DIRECTIONS - Count the lines in the data below that contain the word "Park". Reply with the number alone.

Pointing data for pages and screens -
-------------------------
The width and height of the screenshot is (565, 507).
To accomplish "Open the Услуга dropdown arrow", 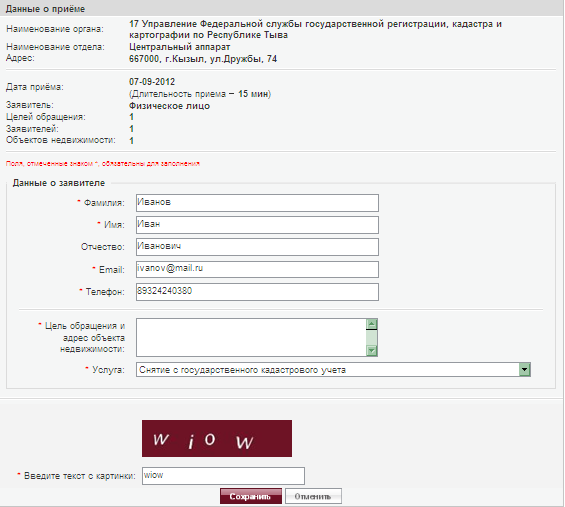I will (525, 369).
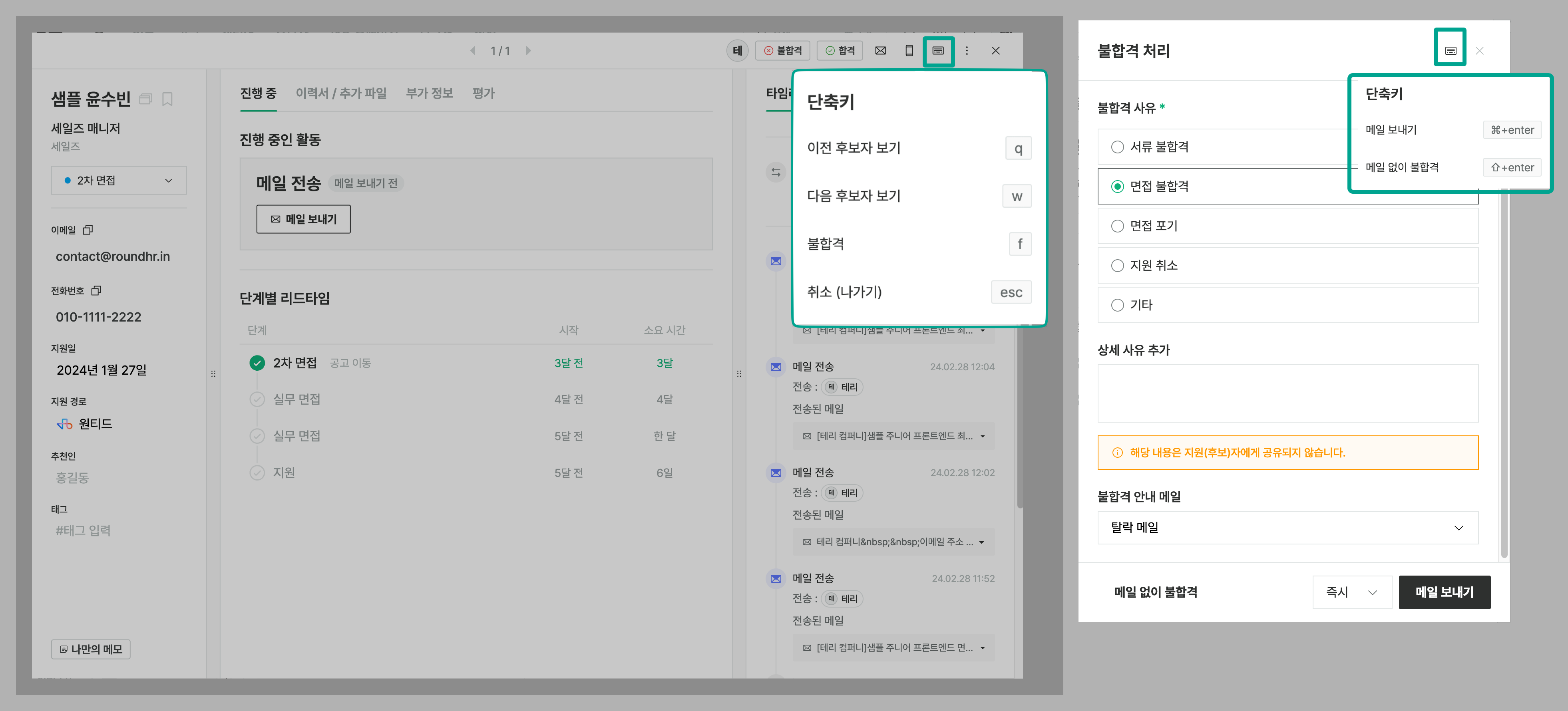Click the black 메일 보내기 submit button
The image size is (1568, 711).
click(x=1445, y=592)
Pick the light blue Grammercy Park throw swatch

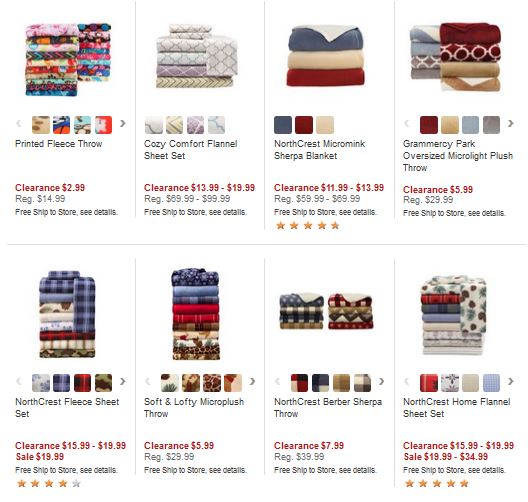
-------------------------
THE ANSWER - 1